Renward Wells: untutored in transparency and accountability

The missteps taken by the Free National Movement (FNM) government in implementing the government’s decision to move the general post office to the Town Centre Mall continue to mount.

We were astounded to read the response from the minister responsible for the post office, Renward Wells, to questions from the media regarding the tabling in the House of Assembly of the now executed lease of space in the mall. We were likewise stunned that he refused to comment on whether or not the former Cabinet minister and part-owner of the mall, Brent Symonette, had been involved in discussions surrounding the lease.

Wells indicated that the tabling of the lease was a matter for Cabinet and he evaded any comment on Symonette’s role, claiming that everything that needed to be said on the matter had already been said in the House of Assembly and that in any event “…no one disagrees that the post office is in the right place”. That is not the point, minister.

The FNM has for decades touted its credentials as the party of transparency and accountability; the party which brought government in the sunshine following decades of compromised secret deals under governments led by the Progressive Liberal Party (PLP).

Clearly, Wells does not share with the FNM, the party to which he now pledges loyalty, an understanding of transparency and accountability in government. That he is inexplicably the fifth most senior Cabinet minister and leader of government business in the House of Assembly for an FNM government, is baffling on several scores.

Wells was dismissed from his post as parliamentary secretary in late 2014 for signing a letter of intent (LOI) with a company seeking a contract with the government in relation to the development of a waste-to-energy plant at the New Providence Landfill.

Questions posed on the subject by the then FNM leader of the opposition and now prime minister, Dr. Hubert Minnis, seeking information on the authorization or lack thereof for Wells to sign the LOI, remain unanswered up to now.

At the time, the questions went unanswered by the then PLP minister of public works and now leader of the opposition, Philip Davis. They remained unanswered also after Wells’ dismissal by then Prime Minister Perry Christie, his crossing the aisle to join the FNM, his becoming an FNM candidate in the 2017 general election and, having won election to the House of Assembly, his appointment to a plum post in the FNM Cabinet.

Wells behaves as if the standards for transparent, accountable and responsible government do not apply to him. So far, his colleagues in the government are aiding and abetting his efforts to keep information from the Bahamian people.

Wells would be well-advised to accept that there remains much about the mall lease that needs to be made public.

Aside from the unanswered questions regarding the timing of the prime minister’s telephone conversation with Symonette, the public needs clarification on how the lease was negotiated.

Wells advises that the rental is $900,000 per annum. Symonette put the rent at $700,000. Which is accurate?

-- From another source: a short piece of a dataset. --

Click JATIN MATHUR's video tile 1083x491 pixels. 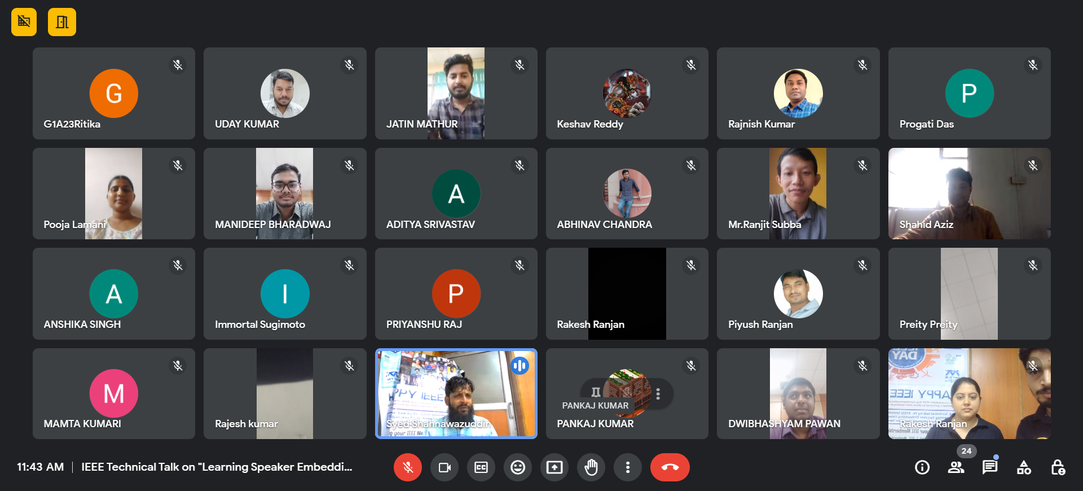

Symonette has spoken of an advance to the government of $500,000. Was this financing for the purchase of new postboxes? And what of real property taxes for space rented for the post office at the mall?

We understand that a draft lease for the mall space was sent directly to the Office of the Attorney General, bypassing the normal route through the Department of Public Service. The attorney general recently advised that the lease was sent from his office to the Treasury Department for execution. Was the Department of Public Service ever involved in finalizing the terms of the lease?

All these questions may be answered in the lease document.

We expect that, in the absence of appropriate responses from the minister responsible for the post office, either the minister for the public service, Brensil Rolle, or the minister of finance, Peter Turnquest, who each hold responsibility for aspects of all leases concluded by the government, will see their way clear to provide the information to the public.

One expects that Minnis, the leader of the FNM government, is also offended by Wells’ inadequate responses to questioning by the media and that he will act to right his ship.

He might, at the same time, address the other elephant in the room: Bennett Minnis’ diatribe against members of the opposition party.